Giuseppe Depasquale si fa tentare, si pone dentro le pagine che segnano “Il male oscuro” ma che non lo relegano interamente al rapporto vanamente e diversamente frontale padre-figlio, vanno oltre esasperando qualche ferita in più rispetto alle tante che il protagonista lamenta e che lo calano nel buio di ogni suo passo irriconoscibile o contraddittorio. La sua regia è compatta e tiene fede al registro prescelto sia, nella recitazione del protagonista, assai lodevole e in presa diretta quella di Alessio Vassallo
e altrettanto del suo psicoterapeuta, Ninni Bruschetta che muta il tono di ogni complice analisi professionale quando veste il ruolo del genitore furibondo e ingeneroso. Ed è, a conti fatti, abbastanza gradevole seppure insistente il moto di scena che si fa supporto di immaginazione e memoria e che vede impegnati Cesare Biondolillo, Lucia Fossi, Luca Iacono, Viviana Lombardo, Ginevra Pisani e l’ottima Consuelo Lupo.

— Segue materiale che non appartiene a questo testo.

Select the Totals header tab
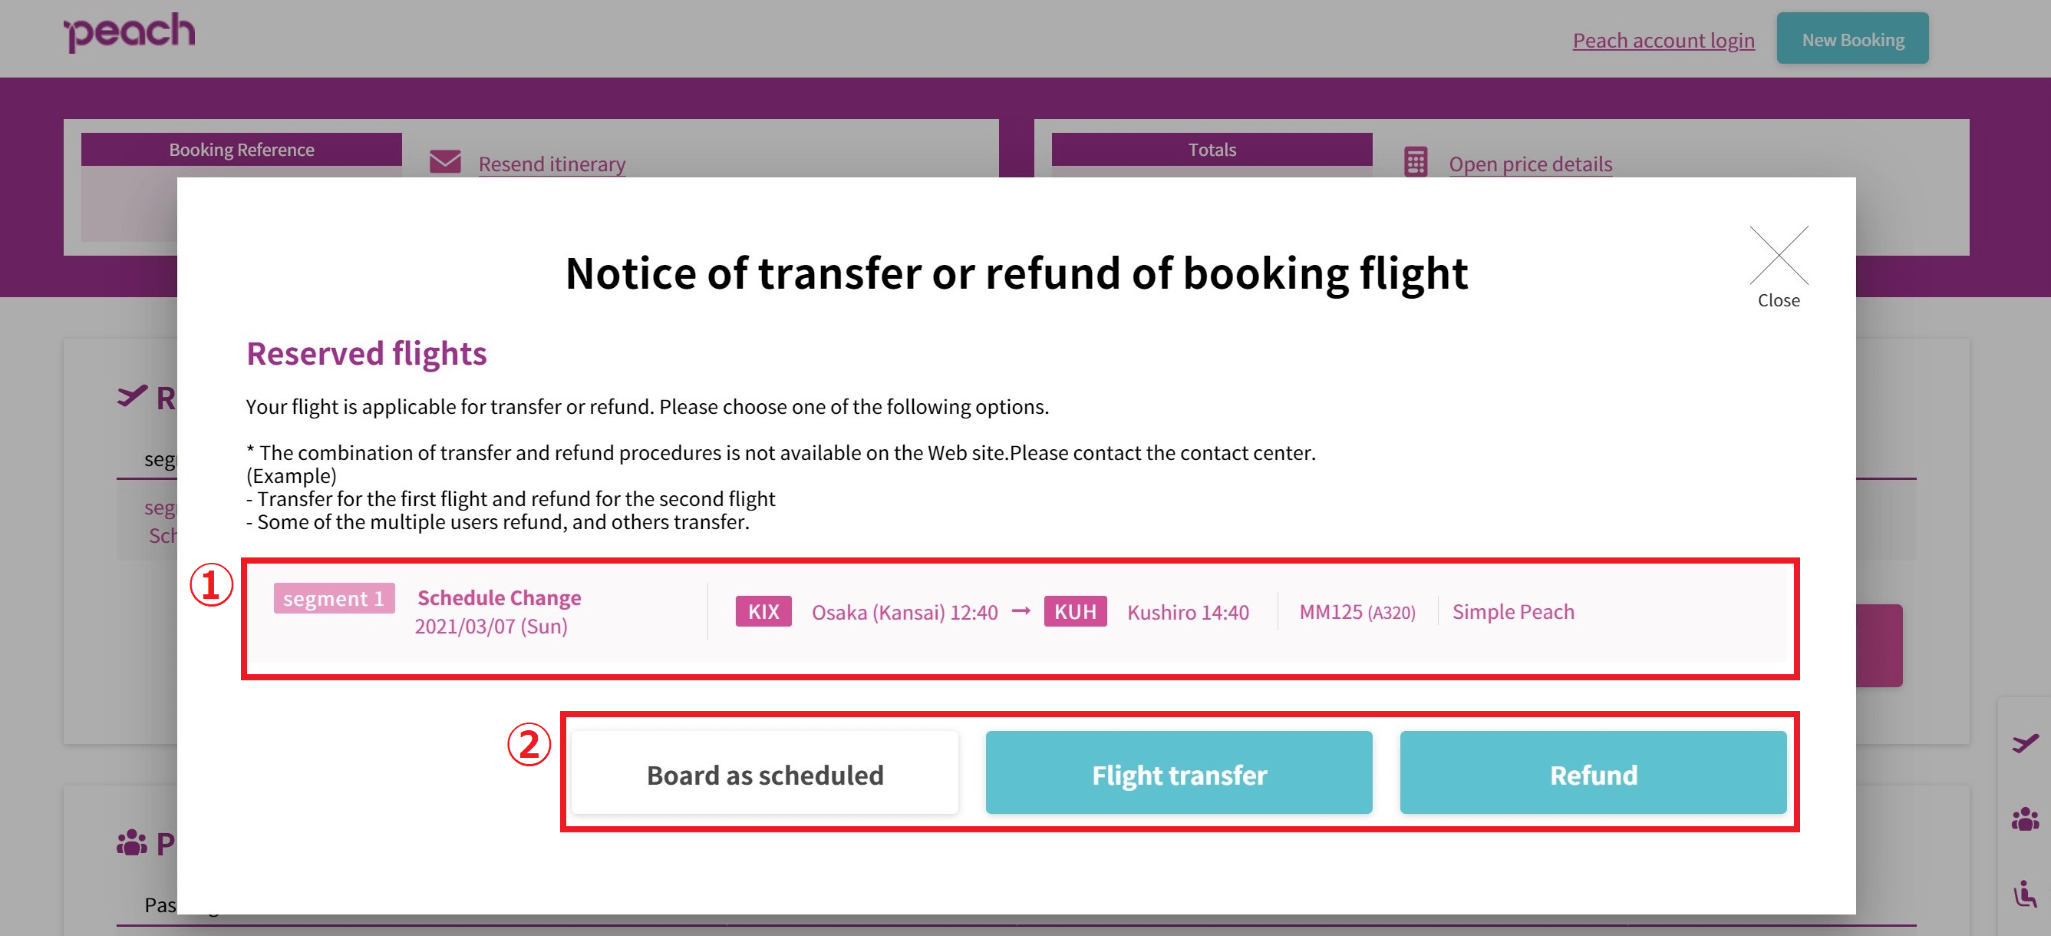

Depasquale uomo di teatro di ampia esperienza, – più di quaranta le sue regie-, scrittore egli stesso ha certamente subito il fascino di Giuseppe Berto, della sua personalità di singolare calibro, della sua autodeterminazione, della capacità di arrivare all’ironia, al più irriverente dei pessimismi, mettendo in vista, la sua angoscia, la trappola di una esistenza in travaglio, un percorso tutto da compiersi.

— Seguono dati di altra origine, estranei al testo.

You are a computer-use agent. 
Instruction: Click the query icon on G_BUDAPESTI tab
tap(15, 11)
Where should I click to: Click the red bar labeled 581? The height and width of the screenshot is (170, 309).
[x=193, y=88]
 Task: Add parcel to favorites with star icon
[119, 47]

Ha guardato non indietro ma in avanti, a fronte di un libro di successo per il quale Berto vinse quasi in tandem il Premio Campiello e il Premio Viareggio e che chiede tuttora il senso di una rilettura, Berto resta infatti seppure non il solo, uno dei più indicativi, fra i letterati di quegli anni Sessanta di cui teniamo oggi, poca o altalenante memoria.
Depasquale sceglie e propone, liberamente, come certamente gli spetta, ma tiene fede ai contenuti, e arriva al suo finale isolando il protagonista in un rovesciamento dello sconforto o dell’irriverenza: in un rivisitato atto di fede. Guarisce Bepi sta dicendoci Depasquale? Il suo è un rifugio di religiosità, di fede?
Ossia sta dicendoci Berto che guarisce dal suo male?
E se tre quarti di secolo dopo ce lo chiediamo “Il male oscuro “, avrà i suoi applausi non solo al Teatro Biondo di Palermo ma a Catania, ad Aquila dove subito dopo andrà in scena.